From Nature:
Study on decision-making stokes controversy over power of distracted mind.
John Springer Collection/Corbis
If you have to make a complex decision, will you do a better job if you absorb yourself in, say, a crossword puzzle instead of ruminating about your options? The idea that unconscious thought is sometimes more powerful than conscious thought is attractive, and echoes ideas popularized by books such as writer Malcolm Gladwell’s best-selling Blink.HT: Marginal Revolution
But within the scientific community, ‘unconscious-thought advantage’ (UTA) has been controversial.

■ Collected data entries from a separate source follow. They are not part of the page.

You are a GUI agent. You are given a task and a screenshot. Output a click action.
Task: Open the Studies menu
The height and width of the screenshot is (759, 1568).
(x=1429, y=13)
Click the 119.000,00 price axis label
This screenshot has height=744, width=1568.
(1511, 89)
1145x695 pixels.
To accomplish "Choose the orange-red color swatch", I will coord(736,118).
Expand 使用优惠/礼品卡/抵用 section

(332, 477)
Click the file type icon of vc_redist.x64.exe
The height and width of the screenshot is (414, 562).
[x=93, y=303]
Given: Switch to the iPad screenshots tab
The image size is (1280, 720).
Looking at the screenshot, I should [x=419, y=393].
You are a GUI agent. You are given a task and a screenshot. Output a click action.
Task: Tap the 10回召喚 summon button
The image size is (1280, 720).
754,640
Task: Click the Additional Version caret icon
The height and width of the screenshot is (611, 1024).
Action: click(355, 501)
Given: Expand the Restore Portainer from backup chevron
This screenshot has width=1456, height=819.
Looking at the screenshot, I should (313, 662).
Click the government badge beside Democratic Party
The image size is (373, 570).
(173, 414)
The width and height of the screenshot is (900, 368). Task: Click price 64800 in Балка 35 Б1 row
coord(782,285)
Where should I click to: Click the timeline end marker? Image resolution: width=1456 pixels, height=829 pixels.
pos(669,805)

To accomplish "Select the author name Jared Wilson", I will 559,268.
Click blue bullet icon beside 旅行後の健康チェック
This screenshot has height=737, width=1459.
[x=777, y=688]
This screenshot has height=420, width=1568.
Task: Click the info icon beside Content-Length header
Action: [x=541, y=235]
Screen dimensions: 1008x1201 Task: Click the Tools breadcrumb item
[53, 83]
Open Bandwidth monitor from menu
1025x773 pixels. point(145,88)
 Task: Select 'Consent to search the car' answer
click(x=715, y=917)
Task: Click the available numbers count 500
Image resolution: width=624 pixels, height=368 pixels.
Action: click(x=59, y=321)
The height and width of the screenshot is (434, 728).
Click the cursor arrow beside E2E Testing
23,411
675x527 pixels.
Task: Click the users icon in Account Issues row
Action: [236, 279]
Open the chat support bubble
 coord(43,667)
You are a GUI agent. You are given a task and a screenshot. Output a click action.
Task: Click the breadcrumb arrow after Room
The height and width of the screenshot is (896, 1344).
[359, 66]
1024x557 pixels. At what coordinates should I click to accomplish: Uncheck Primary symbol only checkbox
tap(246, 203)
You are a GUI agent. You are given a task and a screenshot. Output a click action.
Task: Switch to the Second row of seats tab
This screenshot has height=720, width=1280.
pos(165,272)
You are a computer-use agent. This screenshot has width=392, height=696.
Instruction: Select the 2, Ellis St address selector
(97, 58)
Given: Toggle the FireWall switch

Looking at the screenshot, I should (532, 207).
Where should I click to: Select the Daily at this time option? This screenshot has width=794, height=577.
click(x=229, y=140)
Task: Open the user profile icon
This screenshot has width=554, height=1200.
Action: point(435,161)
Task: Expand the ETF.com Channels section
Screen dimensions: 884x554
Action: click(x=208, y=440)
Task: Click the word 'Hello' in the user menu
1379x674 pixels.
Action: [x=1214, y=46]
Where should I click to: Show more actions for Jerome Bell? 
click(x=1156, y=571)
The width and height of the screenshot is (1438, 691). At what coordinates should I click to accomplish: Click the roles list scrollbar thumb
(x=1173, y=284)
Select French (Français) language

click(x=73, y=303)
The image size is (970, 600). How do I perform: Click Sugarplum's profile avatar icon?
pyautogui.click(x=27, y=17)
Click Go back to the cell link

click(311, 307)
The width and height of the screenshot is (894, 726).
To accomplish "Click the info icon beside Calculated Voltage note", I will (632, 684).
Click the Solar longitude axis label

Now Dutch psychologists have carried out the most rigorous study yet of UTA — and find no evidence for it.
Their conclusion, published this week in Judgement and Decision Making, is based on a large experiment that they designed to provide the best chance of capturing the effect should it exist, along with a sophisticated statistical analysis of previously published data1.
The report adds to broader concerns about the quality of psychology studies and to an ongoing controversy about the extent to which unconscious thought in general can influence behaviour. “The bigger debate is about how clever our unconscious is,” says cognitive psychologist David Shanks of University College London. “This carefully constructed paper makes a great contribution.” Shanks published a review last year that questioned research claiming that various unconscious influences, including UTA, affect decision making2.
A typical study probing UTA asks subjects to make a complex decision, such as choosing a car or a computer, after either mulling over a list of the object’s attributes or viewing the list quickly and then engaging in a distracting activity such as a word puzzle. However, such studies have drawn different conclusions, with about half of those published so far reporting a UTA effect and the other half finding none.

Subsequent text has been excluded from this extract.